Dr. Phan and colleagues find reasons to dismiss the negative results of ENHANCE and ARBITER 6-HALTS as due to “methodological flaws” and use copious amounts of hand-waving to find support for ezetimibe in the SEAS and SHARP trials, even though those trials compared the combination of simvastatin and ezetimibe with placebo and thus can tell us nothing about what, if anything, ezetimibe added to those results.  Could the differing views of Doggrell and Phan et al. have anything to do with the fact that Dr. Doggrell declares no conflicts of interest relating to ezetimibe, while Phan, Dayspring and Toth declare the following conflicts:

Binh An Phan is a speaker for Abbott. Thomas Dayspring consults for Abbott, GSK, Health Diagnostic Labs, Kowa Company, Eli Lilly, Merck, Genentech, The Roche Group, Genzyme, and Omthera. He is on the Lecture Bureau for Abbott, GSK, Health Diagnostic Labs, Kowa, Eli Lilly, LipoScience, Merck. Peter P Toth is a speaker for Abbott, AstraZeneca, Amylin, Boehringer-Ingelheim, GSK, Kowa, Merck and consults for Abbott, Aegerion, AstraZeneca, Atherotech, Genzyme, Genentech, Kowa, and Merck.

It is not too surprising that authors who are consultants and on the speaker’s bureau for Merck would take a favorable view of ezetimibe.  What is surprising is that anyone would take their word for it.

References

Doggrell SA. The ezetimibe controversy — can this be resolved by comparing the clinical trials with simvastatin and ezetimibe alone and together? Expert Opin. Pharmacother. (2012) 13(10):1469-1480.

Phan BAP, et al. Ezetimibe therapy:  mechanism of action and clinical update. Vascular Health and Risk Management 2012:8:415-427.

Addendum, May 5, 2015:  Unfortunately, the GoozNews blog is no longer up on the web.

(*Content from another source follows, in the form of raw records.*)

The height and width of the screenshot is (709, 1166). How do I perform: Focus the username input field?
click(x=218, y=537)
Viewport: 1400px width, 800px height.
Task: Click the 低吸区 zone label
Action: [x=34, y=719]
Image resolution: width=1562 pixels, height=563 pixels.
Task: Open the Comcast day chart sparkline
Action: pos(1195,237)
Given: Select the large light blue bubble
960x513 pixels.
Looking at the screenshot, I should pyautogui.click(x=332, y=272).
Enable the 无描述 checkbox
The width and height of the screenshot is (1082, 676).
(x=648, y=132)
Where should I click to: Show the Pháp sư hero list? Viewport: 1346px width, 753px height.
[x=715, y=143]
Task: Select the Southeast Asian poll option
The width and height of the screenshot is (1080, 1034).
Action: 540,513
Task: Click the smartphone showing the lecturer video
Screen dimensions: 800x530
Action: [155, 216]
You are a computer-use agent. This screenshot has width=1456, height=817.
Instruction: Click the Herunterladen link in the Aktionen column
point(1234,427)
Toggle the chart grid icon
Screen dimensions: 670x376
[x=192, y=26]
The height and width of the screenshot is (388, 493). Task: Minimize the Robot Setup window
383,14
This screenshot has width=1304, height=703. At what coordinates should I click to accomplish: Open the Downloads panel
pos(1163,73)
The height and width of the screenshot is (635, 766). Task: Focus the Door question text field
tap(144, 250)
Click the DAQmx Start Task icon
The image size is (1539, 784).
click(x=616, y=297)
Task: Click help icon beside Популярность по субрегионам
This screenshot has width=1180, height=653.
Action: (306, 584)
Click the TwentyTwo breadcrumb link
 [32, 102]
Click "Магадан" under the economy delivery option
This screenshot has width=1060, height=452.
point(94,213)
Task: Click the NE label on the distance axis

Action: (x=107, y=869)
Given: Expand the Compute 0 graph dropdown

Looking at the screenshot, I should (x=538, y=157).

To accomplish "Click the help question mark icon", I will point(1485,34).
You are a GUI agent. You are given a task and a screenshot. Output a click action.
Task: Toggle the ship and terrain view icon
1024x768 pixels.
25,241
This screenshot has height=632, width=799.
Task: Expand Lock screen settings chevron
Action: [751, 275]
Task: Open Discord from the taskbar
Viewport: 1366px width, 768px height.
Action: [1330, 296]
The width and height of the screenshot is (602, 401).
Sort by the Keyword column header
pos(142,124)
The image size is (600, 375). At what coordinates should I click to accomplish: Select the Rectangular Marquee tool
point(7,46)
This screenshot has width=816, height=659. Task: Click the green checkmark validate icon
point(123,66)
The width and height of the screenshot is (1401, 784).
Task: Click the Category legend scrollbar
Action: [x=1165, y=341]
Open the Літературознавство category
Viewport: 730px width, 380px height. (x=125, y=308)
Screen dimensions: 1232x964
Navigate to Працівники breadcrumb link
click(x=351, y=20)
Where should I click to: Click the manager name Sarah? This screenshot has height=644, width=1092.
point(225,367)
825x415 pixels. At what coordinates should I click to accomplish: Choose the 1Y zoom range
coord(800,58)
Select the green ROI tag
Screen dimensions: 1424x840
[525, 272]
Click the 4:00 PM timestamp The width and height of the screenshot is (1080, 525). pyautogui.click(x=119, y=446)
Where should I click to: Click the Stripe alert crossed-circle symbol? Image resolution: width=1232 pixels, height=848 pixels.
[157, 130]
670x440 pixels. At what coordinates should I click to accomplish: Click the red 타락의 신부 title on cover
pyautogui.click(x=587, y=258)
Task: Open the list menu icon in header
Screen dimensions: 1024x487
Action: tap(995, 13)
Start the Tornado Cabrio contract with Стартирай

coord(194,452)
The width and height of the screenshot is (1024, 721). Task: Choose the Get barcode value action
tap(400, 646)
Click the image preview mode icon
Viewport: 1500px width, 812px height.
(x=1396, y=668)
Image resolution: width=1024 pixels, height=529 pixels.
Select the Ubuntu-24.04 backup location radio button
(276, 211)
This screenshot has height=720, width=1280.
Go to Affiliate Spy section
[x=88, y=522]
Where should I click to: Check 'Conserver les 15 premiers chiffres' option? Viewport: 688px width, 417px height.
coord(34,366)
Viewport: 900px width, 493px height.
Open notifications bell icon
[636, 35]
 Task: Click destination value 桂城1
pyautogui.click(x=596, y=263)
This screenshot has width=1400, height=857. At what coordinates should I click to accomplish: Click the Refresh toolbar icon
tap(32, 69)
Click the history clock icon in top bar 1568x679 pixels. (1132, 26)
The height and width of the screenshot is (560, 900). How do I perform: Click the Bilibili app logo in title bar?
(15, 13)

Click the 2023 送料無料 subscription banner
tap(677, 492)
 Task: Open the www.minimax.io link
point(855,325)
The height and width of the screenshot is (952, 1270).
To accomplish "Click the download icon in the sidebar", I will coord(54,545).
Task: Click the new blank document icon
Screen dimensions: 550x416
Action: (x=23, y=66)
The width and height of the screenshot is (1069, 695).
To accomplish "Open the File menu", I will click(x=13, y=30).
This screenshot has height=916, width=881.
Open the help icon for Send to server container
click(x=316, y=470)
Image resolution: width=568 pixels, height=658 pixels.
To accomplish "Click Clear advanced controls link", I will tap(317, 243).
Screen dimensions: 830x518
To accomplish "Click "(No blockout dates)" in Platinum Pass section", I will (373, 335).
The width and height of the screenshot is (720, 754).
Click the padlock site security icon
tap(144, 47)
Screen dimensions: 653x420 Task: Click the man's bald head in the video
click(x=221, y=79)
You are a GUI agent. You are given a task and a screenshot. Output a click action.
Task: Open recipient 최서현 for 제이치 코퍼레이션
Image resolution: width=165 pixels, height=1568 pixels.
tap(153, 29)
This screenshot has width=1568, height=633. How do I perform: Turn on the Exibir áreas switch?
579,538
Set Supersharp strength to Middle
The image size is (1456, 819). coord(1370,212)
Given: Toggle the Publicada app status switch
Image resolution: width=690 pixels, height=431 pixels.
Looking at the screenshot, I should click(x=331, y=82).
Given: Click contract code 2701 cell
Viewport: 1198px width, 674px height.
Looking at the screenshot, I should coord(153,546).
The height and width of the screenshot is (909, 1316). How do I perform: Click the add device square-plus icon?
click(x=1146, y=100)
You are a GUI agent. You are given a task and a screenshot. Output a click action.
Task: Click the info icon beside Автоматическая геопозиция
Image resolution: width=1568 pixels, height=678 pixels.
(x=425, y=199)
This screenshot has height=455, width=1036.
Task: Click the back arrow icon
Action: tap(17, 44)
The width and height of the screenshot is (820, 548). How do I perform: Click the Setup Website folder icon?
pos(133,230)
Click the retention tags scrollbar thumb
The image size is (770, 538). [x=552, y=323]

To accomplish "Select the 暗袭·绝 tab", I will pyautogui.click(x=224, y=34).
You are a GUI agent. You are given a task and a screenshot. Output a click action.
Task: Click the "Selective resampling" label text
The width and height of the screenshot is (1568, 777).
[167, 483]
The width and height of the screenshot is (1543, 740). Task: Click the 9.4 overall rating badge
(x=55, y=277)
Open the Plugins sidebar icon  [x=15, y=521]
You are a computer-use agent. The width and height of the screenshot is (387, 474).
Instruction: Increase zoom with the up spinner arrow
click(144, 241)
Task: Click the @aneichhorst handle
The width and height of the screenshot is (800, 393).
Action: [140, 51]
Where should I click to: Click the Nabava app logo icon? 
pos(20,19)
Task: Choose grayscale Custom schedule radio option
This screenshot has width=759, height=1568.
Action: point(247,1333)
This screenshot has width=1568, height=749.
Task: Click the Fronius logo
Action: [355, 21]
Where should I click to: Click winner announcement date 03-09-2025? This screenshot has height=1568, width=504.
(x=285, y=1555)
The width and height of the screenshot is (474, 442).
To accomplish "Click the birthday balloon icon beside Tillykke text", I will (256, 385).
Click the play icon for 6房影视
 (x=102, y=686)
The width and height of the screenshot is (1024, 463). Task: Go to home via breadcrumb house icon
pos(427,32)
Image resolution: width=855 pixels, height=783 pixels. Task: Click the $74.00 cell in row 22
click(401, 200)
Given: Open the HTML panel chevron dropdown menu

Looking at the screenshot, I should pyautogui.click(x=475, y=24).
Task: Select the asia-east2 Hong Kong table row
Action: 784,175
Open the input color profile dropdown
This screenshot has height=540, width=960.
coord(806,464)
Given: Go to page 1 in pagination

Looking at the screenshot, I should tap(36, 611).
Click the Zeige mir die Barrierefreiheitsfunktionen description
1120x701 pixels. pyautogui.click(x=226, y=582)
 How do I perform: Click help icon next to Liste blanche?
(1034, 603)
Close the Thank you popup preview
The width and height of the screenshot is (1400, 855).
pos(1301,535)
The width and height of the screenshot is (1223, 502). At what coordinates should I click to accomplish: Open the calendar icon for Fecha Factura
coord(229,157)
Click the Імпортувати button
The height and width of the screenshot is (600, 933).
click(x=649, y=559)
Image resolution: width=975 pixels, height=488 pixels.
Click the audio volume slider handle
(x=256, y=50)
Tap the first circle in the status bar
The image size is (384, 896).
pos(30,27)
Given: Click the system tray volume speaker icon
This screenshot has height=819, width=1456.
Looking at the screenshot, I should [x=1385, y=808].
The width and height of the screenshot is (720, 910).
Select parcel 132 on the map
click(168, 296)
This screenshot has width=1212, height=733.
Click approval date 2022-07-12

Why the new indication for Vytorin and Zetia should not be approved

I have a guest post up at Merrill Goozner’s blog explaining why Merck’s application for a new indication for its drugs Vytorin (simvastatin/ezetimibe) and Zetia (ezetimibe) should not be approved.  The proposed indication is for the reduction of major cardiovascular events in patients with chronic kidney disease and is based on the results of the SHARP trial.  However, because SHARP compared the combination of simvastatin and ezetimibe with placebo — there was no simvastatin arm — we have no way of knowing if ezetimibe contributed anything to the result.  The FDA requires that combination drugs have additive effects over either drug alone.  Merck has not shown that ezetimibe contributed anything to the effect in SHARP, so the new indication should not be approved.

Addendum January 25, 2012:  Merck issued a press release today stating that the FDA did not approve the new indication.  “Because SHARP studied the combination of simvastatin and ezetimibe compared with placebo, it was not designed to assess the independent contributions of each drug to the observed effect; for this reason, the FDA did not approve a new indication for VYTORIN or for ZETIA® (ezetimibe) and the study’s efficacy results have not been incorporated into the label for ZETIA.”  The SHARP results were incorporated into the Vytorin label (see pages 27-28).

Addendum, May 5, 2015:  Unfortunately, the GoozNews blog is no longer up on the web.